Give the lines of these rows as a numbered list, leaving out blank lines and omitting the pictures from your answer.

Entries on where items appear –

_____

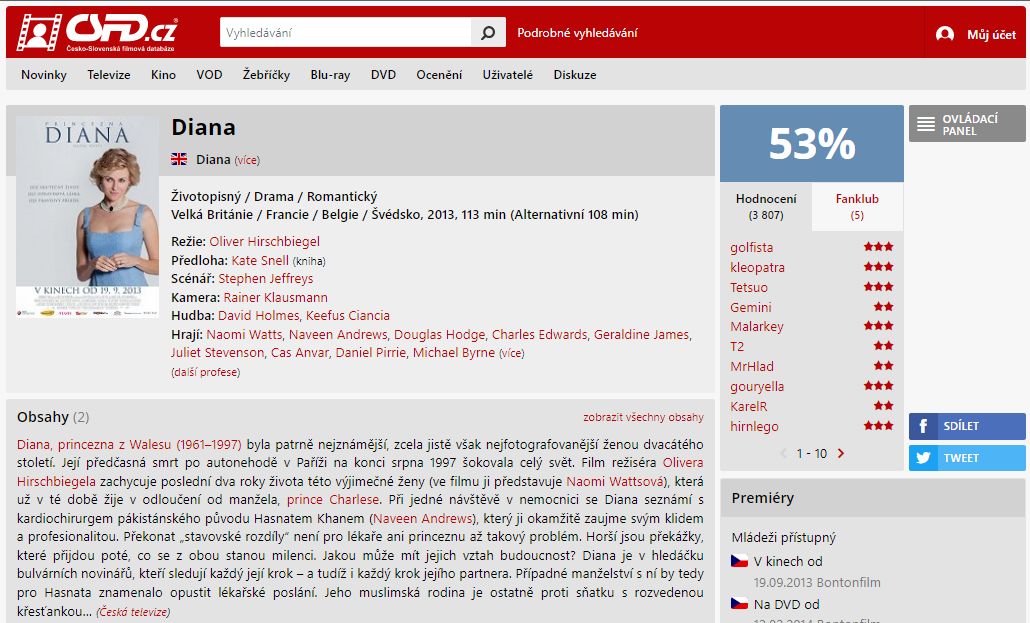Open the Televize menu item
The image size is (1030, 623).
pyautogui.click(x=109, y=74)
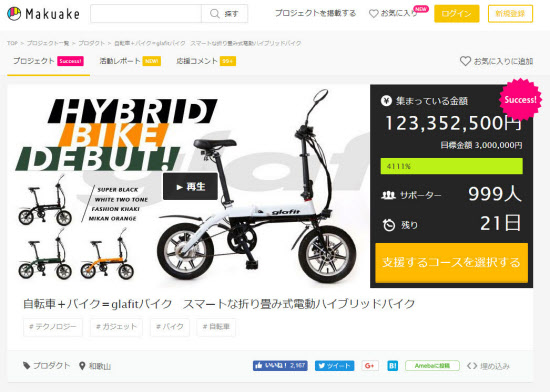Click the magnifier search icon
The height and width of the screenshot is (392, 550).
coord(214,14)
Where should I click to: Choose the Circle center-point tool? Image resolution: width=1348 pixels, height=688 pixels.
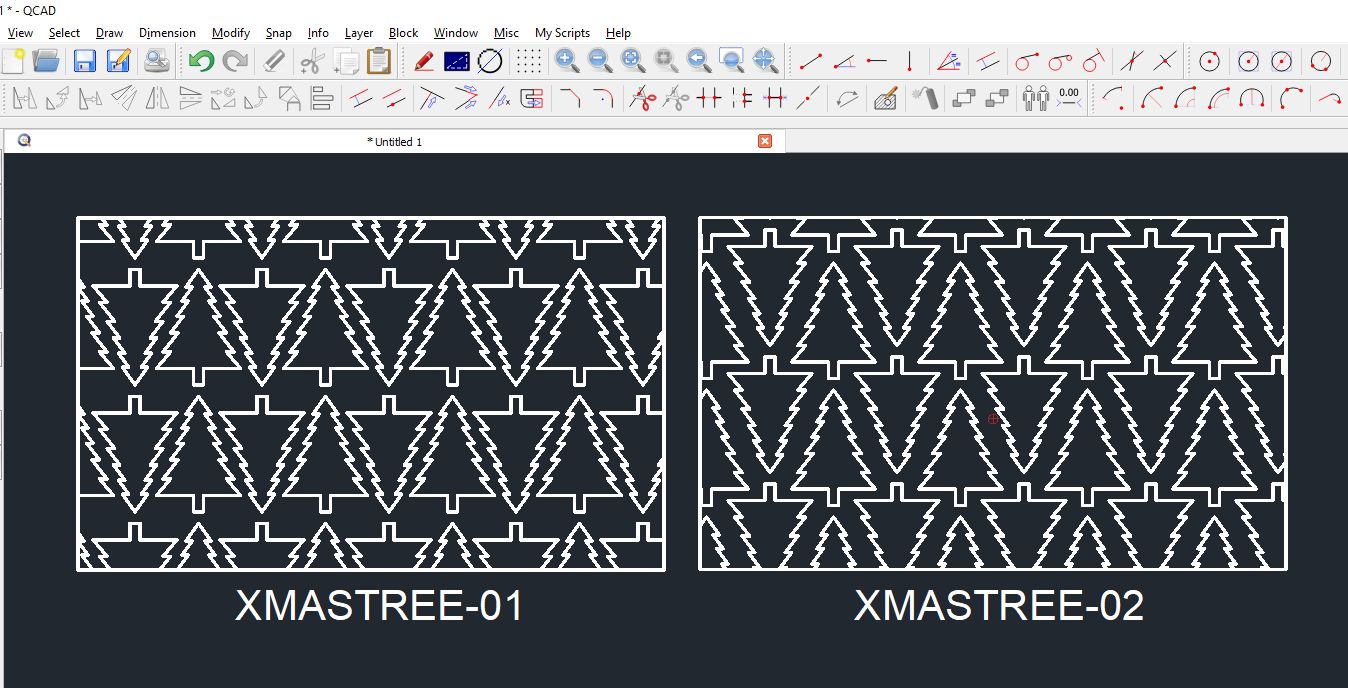click(x=1210, y=61)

_____

Exercise solution –
1. Open the Televize menu item
2. The image size is (1030, 623).
3. pyautogui.click(x=109, y=74)
4. Click the magnifier search icon
5. The height and width of the screenshot is (392, 550).
6. coord(214,14)
7. Where should I click to: Choose the Circle center-point tool? Image resolution: width=1348 pixels, height=688 pixels.
8. click(x=1210, y=61)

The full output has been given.